Data Fragmentation,
Replication, and Allocation Techniques for Distributed Database Design
In this section we discuss techniques that are
used to break up the database into logical units, called fragments, which may be assigned for storage at the various sites.
We also discuss the use of data
replication, which permits certain data to be stored in more than one site,
and the process of allocating
fragments—or replicas of fragments—for storage at the various sites. These
techniques are used during the process of distributed
database design. The information concerning data fragmentation,
allocation, and replication is stored in a global
directory that is accessed by the DDBS applications as needed.
1. Data Fragmentation
In a DDB, decisions must be made regarding
which site should be used to store which portions of the database. For now, we
will assume that there is no replication;
that is, each relation—or portion of a relation—is stored at one site only. We
discuss replication and its effects later in this section.

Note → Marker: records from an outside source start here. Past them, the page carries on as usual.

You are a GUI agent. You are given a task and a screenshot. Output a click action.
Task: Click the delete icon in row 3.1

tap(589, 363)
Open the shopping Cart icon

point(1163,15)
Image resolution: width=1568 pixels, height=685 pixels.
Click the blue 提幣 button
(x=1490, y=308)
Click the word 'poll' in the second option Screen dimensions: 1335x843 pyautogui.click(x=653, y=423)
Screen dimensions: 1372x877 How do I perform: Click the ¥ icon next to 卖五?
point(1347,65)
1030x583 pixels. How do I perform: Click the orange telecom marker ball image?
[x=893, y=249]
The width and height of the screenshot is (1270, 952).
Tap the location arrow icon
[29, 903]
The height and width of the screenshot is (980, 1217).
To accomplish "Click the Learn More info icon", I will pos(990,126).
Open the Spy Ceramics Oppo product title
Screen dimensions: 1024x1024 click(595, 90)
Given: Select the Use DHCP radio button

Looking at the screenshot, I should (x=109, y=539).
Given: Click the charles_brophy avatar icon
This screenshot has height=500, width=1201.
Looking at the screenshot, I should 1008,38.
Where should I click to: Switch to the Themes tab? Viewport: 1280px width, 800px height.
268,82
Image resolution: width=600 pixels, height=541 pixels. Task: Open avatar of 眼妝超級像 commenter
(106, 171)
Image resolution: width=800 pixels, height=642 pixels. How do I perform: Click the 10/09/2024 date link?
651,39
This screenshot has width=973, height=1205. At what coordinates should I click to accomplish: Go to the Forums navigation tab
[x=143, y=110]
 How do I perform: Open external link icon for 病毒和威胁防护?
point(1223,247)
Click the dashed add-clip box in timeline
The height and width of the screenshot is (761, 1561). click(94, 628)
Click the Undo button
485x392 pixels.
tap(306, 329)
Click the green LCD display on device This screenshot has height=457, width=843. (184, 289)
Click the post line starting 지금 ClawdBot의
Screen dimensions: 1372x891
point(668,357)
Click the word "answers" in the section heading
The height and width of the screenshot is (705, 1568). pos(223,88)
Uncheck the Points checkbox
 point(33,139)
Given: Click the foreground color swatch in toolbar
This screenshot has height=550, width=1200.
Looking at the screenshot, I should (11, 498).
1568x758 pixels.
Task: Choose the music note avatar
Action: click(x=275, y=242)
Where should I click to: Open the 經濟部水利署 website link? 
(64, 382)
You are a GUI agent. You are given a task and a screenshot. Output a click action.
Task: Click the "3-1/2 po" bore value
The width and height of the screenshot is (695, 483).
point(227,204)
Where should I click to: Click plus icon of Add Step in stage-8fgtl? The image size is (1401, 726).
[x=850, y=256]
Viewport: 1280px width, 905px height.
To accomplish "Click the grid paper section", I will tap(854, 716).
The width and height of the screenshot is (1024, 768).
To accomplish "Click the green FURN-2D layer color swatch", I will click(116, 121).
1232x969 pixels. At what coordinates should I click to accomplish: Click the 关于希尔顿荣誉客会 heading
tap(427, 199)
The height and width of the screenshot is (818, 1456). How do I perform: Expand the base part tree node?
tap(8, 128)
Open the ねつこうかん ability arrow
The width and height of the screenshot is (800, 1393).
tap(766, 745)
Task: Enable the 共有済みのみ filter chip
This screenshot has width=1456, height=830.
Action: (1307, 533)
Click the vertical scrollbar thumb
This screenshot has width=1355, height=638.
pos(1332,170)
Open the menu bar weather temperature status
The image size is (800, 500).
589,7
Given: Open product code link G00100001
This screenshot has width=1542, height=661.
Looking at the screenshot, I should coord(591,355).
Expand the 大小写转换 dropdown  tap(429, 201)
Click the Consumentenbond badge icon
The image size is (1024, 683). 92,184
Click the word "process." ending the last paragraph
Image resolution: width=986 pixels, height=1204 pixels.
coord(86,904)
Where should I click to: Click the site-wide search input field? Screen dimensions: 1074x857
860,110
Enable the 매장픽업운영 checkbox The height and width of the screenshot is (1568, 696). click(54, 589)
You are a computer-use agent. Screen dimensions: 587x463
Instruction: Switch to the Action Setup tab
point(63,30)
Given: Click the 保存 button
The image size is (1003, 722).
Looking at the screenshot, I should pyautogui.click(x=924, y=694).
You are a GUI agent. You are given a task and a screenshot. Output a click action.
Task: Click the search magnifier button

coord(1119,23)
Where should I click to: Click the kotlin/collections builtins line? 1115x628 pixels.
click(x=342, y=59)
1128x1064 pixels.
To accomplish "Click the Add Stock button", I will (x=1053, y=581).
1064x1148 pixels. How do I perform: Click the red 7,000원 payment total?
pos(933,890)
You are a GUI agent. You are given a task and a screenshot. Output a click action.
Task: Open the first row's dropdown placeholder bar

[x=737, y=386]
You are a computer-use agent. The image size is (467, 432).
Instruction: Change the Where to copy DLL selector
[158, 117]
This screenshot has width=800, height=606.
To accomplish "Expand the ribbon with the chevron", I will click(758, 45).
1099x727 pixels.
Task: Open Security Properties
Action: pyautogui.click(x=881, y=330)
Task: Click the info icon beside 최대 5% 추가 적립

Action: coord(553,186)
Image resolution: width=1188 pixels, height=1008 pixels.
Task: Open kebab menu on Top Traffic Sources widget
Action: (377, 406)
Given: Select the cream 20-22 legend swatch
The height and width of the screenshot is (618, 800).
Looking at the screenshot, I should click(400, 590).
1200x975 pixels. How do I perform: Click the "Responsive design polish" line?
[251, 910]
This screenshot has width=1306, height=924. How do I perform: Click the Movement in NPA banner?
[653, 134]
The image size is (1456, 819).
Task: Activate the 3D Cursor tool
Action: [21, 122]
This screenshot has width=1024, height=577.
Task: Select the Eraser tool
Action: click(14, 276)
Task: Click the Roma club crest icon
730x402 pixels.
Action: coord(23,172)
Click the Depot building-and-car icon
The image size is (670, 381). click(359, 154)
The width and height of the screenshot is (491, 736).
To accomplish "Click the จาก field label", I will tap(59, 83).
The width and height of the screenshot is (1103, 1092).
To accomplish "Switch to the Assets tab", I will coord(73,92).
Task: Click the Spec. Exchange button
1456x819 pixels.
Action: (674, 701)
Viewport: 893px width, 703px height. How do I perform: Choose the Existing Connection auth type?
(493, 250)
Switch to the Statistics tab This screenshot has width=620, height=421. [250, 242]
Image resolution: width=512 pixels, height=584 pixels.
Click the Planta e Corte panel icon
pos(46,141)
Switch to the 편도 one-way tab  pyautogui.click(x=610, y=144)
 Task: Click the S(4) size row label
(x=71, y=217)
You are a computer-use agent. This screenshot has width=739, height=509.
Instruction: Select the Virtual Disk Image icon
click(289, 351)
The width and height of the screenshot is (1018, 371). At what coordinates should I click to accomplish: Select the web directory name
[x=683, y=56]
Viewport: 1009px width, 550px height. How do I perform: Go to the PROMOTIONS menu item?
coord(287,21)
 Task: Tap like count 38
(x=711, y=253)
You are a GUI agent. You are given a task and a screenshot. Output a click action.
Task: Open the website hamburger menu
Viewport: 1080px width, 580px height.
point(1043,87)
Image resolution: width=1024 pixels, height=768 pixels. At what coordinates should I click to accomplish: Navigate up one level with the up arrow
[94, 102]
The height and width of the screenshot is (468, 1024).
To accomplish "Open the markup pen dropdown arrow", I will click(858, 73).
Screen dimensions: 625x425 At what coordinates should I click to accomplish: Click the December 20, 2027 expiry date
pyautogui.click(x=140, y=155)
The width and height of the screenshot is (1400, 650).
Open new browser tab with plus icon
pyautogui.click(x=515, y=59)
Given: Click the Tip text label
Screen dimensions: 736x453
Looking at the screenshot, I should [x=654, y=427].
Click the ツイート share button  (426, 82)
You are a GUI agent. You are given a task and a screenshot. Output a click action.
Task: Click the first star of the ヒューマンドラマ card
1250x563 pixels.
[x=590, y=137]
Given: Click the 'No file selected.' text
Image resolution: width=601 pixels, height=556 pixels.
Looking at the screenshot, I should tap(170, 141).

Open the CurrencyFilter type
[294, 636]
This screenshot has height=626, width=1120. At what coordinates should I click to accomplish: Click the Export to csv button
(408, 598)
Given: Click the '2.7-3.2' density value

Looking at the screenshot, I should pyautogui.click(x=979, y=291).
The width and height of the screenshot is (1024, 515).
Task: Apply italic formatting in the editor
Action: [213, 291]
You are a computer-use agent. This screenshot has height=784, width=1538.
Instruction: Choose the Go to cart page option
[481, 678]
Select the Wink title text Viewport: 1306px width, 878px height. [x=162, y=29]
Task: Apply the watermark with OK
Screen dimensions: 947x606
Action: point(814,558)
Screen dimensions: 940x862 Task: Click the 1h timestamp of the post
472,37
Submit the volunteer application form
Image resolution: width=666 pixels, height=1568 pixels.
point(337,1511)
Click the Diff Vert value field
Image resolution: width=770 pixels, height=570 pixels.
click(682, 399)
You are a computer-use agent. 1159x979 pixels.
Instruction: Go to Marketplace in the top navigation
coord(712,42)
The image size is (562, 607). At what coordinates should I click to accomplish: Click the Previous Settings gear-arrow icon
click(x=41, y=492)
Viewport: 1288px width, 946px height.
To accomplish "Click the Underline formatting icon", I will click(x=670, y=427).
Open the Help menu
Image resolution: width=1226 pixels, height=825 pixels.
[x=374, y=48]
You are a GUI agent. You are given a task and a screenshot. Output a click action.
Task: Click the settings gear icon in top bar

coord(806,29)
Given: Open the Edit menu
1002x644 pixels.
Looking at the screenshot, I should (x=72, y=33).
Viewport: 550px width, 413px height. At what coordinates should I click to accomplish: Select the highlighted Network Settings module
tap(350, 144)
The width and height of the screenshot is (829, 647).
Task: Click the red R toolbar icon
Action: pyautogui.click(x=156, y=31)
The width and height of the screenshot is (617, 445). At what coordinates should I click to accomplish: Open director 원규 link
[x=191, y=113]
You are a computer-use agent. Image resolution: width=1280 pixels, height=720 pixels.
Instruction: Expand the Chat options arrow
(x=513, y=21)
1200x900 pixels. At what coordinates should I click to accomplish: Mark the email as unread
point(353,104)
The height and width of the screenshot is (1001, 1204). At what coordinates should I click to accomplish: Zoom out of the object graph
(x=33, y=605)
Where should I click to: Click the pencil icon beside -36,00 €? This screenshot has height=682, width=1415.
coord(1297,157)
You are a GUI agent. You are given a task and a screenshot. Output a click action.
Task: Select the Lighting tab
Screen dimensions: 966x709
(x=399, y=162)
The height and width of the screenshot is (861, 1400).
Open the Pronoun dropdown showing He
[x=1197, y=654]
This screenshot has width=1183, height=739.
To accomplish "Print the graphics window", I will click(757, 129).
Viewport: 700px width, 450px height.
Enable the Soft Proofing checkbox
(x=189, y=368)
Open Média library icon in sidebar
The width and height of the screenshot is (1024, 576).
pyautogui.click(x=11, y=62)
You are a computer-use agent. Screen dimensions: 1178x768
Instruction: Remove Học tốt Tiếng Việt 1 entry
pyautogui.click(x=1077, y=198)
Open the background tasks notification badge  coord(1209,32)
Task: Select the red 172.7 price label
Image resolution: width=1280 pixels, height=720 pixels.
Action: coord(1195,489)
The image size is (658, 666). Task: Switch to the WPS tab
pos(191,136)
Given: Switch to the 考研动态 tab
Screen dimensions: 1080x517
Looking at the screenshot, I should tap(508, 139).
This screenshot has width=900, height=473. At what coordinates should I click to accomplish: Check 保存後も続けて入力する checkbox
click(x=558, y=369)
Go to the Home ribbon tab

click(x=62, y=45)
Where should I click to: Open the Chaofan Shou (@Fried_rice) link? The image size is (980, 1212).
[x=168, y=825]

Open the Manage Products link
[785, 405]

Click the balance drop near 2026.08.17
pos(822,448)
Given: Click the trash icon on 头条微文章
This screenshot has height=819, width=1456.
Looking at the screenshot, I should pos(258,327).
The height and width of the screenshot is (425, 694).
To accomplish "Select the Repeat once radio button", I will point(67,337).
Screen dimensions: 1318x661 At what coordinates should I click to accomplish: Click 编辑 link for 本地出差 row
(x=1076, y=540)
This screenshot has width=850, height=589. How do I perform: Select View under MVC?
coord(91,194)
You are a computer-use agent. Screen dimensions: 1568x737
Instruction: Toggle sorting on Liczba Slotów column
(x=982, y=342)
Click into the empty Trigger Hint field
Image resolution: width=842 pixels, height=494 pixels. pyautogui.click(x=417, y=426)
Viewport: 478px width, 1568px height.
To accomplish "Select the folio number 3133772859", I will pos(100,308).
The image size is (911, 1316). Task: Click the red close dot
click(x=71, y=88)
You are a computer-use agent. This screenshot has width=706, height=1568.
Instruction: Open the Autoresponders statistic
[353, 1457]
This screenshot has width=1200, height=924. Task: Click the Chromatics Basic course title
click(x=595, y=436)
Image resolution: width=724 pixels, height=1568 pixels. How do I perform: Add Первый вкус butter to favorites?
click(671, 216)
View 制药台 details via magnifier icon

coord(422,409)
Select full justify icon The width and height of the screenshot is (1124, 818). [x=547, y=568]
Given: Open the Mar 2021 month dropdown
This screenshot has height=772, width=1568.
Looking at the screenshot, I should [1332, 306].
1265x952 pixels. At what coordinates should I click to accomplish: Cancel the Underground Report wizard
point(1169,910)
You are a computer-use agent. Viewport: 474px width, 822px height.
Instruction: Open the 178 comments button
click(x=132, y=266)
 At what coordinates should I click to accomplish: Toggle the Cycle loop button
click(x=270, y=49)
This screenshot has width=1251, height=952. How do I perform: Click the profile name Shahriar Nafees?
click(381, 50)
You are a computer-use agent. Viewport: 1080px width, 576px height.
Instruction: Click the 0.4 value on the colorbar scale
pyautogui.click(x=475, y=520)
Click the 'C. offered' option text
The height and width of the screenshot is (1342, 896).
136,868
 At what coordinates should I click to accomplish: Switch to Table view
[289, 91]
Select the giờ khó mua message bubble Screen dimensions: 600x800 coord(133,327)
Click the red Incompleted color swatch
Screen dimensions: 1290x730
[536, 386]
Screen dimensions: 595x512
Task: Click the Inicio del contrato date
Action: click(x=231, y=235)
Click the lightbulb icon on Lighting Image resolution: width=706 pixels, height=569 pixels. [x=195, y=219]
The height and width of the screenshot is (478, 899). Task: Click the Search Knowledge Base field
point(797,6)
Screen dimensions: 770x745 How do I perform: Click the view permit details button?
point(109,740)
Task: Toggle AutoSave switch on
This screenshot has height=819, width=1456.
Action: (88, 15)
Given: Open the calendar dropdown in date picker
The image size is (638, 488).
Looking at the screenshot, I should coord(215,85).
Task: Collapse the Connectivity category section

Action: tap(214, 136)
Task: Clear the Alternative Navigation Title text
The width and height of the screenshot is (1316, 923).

We also use the
terminology of relational databases, but similar concepts apply to other data
models. We assume that we are starting with a relational database schema and
must decide on how to dis-tribute the relations over the various sites. To
illustrate our discussion, we use the relational database schema in Figure 3.5.
Before we decide on how to distribute the data,
we must determine the logical units
of the database that are to be distributed. The simplest logical units are the
relations themselves; that is, each whole
relation is to be stored at a particular site. In our example, we must decide
on a site to store each of the relations EMPLOYEE,
DEPARTMENT, PROJECT, WORKS_ON, and DEPENDENT in Figure 3.5. In many cases, however, a relation can be divided into smaller logical
units for distribution. For example, consider the company database shown in
Figure 3.6, and assume there are three computer sites—one for each department
in the company.
We may want to store the database information
relating to each department at the computer site for that department. A
technique called horizontal fragmentation
can be used to partition each relation by department.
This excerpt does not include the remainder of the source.